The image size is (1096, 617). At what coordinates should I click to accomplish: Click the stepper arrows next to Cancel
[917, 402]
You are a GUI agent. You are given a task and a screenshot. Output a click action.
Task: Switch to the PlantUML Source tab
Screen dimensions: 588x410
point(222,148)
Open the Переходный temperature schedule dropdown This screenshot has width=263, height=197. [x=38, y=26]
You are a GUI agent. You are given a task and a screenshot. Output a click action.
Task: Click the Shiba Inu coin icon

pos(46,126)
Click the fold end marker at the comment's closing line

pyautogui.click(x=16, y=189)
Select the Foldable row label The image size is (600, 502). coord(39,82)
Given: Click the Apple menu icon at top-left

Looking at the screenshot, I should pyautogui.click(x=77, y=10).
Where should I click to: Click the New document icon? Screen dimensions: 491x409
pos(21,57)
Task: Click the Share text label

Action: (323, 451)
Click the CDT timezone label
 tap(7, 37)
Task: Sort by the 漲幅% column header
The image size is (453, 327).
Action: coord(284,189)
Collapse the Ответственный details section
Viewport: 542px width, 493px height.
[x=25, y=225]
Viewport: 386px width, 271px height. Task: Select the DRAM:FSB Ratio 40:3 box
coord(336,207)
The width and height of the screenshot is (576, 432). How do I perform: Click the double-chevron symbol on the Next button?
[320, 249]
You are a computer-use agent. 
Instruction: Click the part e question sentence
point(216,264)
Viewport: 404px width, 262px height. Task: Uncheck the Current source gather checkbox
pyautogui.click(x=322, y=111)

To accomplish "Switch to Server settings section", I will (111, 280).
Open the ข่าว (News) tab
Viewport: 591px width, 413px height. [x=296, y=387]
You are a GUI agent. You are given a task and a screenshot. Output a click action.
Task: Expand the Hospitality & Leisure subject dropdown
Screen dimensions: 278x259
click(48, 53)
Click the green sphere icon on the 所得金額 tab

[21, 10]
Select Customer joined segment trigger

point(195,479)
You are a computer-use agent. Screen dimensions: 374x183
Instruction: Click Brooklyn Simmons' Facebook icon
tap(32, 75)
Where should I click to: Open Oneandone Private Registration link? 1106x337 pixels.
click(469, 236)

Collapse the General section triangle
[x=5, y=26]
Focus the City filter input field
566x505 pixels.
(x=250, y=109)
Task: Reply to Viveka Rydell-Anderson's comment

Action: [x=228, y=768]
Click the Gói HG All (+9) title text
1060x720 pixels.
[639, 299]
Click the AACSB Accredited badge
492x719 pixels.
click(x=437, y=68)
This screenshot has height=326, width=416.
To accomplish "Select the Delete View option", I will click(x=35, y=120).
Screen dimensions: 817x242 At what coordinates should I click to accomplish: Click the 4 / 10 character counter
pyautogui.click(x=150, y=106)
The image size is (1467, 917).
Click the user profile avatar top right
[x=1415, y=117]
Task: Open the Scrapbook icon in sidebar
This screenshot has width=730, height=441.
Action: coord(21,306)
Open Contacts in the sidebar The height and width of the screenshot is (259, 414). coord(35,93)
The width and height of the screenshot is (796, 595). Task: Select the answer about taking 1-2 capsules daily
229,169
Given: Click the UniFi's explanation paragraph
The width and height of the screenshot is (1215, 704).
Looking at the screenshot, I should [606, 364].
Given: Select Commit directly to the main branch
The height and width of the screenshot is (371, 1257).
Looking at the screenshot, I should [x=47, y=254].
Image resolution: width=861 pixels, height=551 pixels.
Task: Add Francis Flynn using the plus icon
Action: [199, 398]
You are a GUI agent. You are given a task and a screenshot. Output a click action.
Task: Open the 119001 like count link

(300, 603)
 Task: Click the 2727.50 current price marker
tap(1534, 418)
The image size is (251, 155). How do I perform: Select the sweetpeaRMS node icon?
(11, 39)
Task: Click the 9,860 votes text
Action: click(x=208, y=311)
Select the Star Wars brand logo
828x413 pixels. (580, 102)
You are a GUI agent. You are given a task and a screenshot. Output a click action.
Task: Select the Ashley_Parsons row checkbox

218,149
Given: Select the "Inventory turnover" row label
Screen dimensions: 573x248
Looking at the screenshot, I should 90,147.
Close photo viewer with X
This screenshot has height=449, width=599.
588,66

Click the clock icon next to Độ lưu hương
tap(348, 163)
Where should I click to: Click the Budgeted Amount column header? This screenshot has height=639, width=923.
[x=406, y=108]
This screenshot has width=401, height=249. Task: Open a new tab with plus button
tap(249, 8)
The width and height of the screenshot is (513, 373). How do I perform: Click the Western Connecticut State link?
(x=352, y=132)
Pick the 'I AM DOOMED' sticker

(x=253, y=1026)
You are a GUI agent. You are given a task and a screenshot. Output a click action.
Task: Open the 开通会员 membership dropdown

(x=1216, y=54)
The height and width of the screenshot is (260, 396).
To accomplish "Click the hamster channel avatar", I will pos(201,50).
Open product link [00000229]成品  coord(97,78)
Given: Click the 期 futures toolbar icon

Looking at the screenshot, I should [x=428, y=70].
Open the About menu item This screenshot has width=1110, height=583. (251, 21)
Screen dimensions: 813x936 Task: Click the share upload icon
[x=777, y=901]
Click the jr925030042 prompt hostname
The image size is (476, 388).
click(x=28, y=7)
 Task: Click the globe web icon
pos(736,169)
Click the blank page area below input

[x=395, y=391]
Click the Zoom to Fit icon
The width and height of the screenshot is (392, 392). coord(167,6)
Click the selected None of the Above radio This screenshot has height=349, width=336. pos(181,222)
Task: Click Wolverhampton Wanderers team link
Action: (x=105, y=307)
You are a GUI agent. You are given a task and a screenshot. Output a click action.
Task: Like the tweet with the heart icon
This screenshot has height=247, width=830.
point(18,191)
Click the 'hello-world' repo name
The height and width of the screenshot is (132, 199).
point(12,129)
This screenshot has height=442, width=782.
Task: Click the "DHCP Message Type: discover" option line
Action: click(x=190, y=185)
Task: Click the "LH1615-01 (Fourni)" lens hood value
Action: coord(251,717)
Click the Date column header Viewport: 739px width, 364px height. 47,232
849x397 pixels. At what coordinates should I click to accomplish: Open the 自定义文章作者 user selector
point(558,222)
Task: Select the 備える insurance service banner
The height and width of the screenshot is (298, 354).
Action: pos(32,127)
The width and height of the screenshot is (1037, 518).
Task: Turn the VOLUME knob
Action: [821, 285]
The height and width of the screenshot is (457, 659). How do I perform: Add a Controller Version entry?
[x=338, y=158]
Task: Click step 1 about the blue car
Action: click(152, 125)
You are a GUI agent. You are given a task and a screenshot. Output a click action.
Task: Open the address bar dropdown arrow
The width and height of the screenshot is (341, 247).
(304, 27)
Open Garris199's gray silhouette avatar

--

» Activity
Set the records down again in full, exactly as they read.

» Answer to this problem
The image size is (1096, 617). At what coordinates should I click to accomplish: Click the stepper arrows next to Cancel
[917, 402]
You are a GUI agent. You are given a task and a screenshot. Output a click action.
Task: Switch to the PlantUML Source tab
Screen dimensions: 588x410
point(222,148)
Open the Переходный temperature schedule dropdown This screenshot has width=263, height=197. [x=38, y=26]
You are a GUI agent. You are given a task and a screenshot. Output a click action.
Task: Click the Shiba Inu coin icon

pos(46,126)
Click the fold end marker at the comment's closing line

pyautogui.click(x=16, y=189)
Select the Foldable row label The image size is (600, 502). coord(39,82)
Given: Click the Apple menu icon at top-left

Looking at the screenshot, I should pyautogui.click(x=77, y=10).
Where should I click to: Click the New document icon? Screen dimensions: 491x409
pos(21,57)
Task: Click the Share text label

Action: (323, 451)
Click the CDT timezone label
 tap(7, 37)
Task: Sort by the 漲幅% column header
The image size is (453, 327).
Action: coord(284,189)
Collapse the Ответственный details section
Viewport: 542px width, 493px height.
[x=25, y=225]
Viewport: 386px width, 271px height. Task: Select the DRAM:FSB Ratio 40:3 box
coord(336,207)
The width and height of the screenshot is (576, 432). How do I perform: Click the double-chevron symbol on the Next button?
[320, 249]
You are a computer-use agent. 
Instruction: Click the part e question sentence
point(216,264)
Viewport: 404px width, 262px height. Task: Uncheck the Current source gather checkbox
pyautogui.click(x=322, y=111)

To accomplish "Switch to Server settings section", I will (111, 280).
Open the ข่าว (News) tab
Viewport: 591px width, 413px height. [x=296, y=387]
You are a GUI agent. You are given a task and a screenshot. Output a click action.
Task: Expand the Hospitality & Leisure subject dropdown
Screen dimensions: 278x259
click(48, 53)
Click the green sphere icon on the 所得金額 tab

[21, 10]
Select Customer joined segment trigger

point(195,479)
You are a computer-use agent. Screen dimensions: 374x183
Instruction: Click Brooklyn Simmons' Facebook icon
tap(32, 75)
Where should I click to: Open Oneandone Private Registration link? 1106x337 pixels.
click(469, 236)

Collapse the General section triangle
[x=5, y=26]
Focus the City filter input field
566x505 pixels.
(x=250, y=109)
Task: Reply to Viveka Rydell-Anderson's comment

Action: [x=228, y=768]
Click the Gói HG All (+9) title text
1060x720 pixels.
[639, 299]
Click the AACSB Accredited badge
492x719 pixels.
click(x=437, y=68)
This screenshot has height=326, width=416.
To accomplish "Select the Delete View option", I will click(x=35, y=120).
Screen dimensions: 817x242 At what coordinates should I click to accomplish: Click the 4 / 10 character counter
pyautogui.click(x=150, y=106)
The image size is (1467, 917).
Click the user profile avatar top right
[x=1415, y=117]
Task: Open the Scrapbook icon in sidebar
This screenshot has width=730, height=441.
Action: coord(21,306)
Open Contacts in the sidebar The height and width of the screenshot is (259, 414). coord(35,93)
The width and height of the screenshot is (796, 595). Task: Select the answer about taking 1-2 capsules daily
229,169
Given: Click the UniFi's explanation paragraph
The width and height of the screenshot is (1215, 704).
Looking at the screenshot, I should [606, 364].
Given: Select Commit directly to the main branch
The height and width of the screenshot is (371, 1257).
Looking at the screenshot, I should [x=47, y=254].
Image resolution: width=861 pixels, height=551 pixels.
Task: Add Francis Flynn using the plus icon
Action: [199, 398]
You are a GUI agent. You are given a task and a screenshot. Output a click action.
Task: Open the 119001 like count link

(300, 603)
 Task: Click the 2727.50 current price marker
tap(1534, 418)
The image size is (251, 155). How do I perform: Select the sweetpeaRMS node icon?
(11, 39)
Task: Click the 9,860 votes text
Action: click(x=208, y=311)
Select the Star Wars brand logo
828x413 pixels. (580, 102)
You are a GUI agent. You are given a task and a screenshot. Output a click action.
Task: Select the Ashley_Parsons row checkbox

218,149
Given: Select the "Inventory turnover" row label
Screen dimensions: 573x248
Looking at the screenshot, I should 90,147.
Close photo viewer with X
This screenshot has height=449, width=599.
588,66

Click the clock icon next to Độ lưu hương
tap(348, 163)
Where should I click to: Click the Budgeted Amount column header? This screenshot has height=639, width=923.
[x=406, y=108]
This screenshot has width=401, height=249. Task: Open a new tab with plus button
tap(249, 8)
The width and height of the screenshot is (513, 373). How do I perform: Click the Western Connecticut State link?
(x=352, y=132)
Pick the 'I AM DOOMED' sticker

(x=253, y=1026)
You are a GUI agent. You are given a task and a screenshot. Output a click action.
Task: Open the 开通会员 membership dropdown

(x=1216, y=54)
The height and width of the screenshot is (260, 396).
To accomplish "Click the hamster channel avatar", I will pos(201,50).
Open product link [00000229]成品  coord(97,78)
Given: Click the 期 futures toolbar icon

Looking at the screenshot, I should [x=428, y=70].
Open the About menu item This screenshot has width=1110, height=583. (251, 21)
Screen dimensions: 813x936 Task: Click the share upload icon
[x=777, y=901]
Click the jr925030042 prompt hostname
The image size is (476, 388).
click(x=28, y=7)
 Task: Click the globe web icon
pos(736,169)
Click the blank page area below input

[x=395, y=391]
Click the Zoom to Fit icon
The width and height of the screenshot is (392, 392). coord(167,6)
Click the selected None of the Above radio This screenshot has height=349, width=336. pos(181,222)
Task: Click Wolverhampton Wanderers team link
Action: (x=105, y=307)
You are a GUI agent. You are given a task and a screenshot. Output a click action.
Task: Like the tweet with the heart icon
This screenshot has height=247, width=830.
point(18,191)
Click the 'hello-world' repo name
The height and width of the screenshot is (132, 199).
point(12,129)
This screenshot has height=442, width=782.
Task: Click the "DHCP Message Type: discover" option line
Action: click(x=190, y=185)
Task: Click the "LH1615-01 (Fourni)" lens hood value
Action: coord(251,717)
Click the Date column header Viewport: 739px width, 364px height. 47,232
849x397 pixels. At what coordinates should I click to accomplish: Open the 自定义文章作者 user selector
point(558,222)
Task: Select the 備える insurance service banner
The height and width of the screenshot is (298, 354).
Action: pos(32,127)
The width and height of the screenshot is (1037, 518).
Task: Turn the VOLUME knob
Action: [821, 285]
The height and width of the screenshot is (457, 659). How do I perform: Add a Controller Version entry?
[x=338, y=158]
Task: Click step 1 about the blue car
Action: click(152, 125)
You are a GUI agent. You are given a task and a screenshot. Output a click action.
Task: Open the address bar dropdown arrow
The width and height of the screenshot is (341, 247).
(304, 27)
Open Garris199's gray silhouette avatar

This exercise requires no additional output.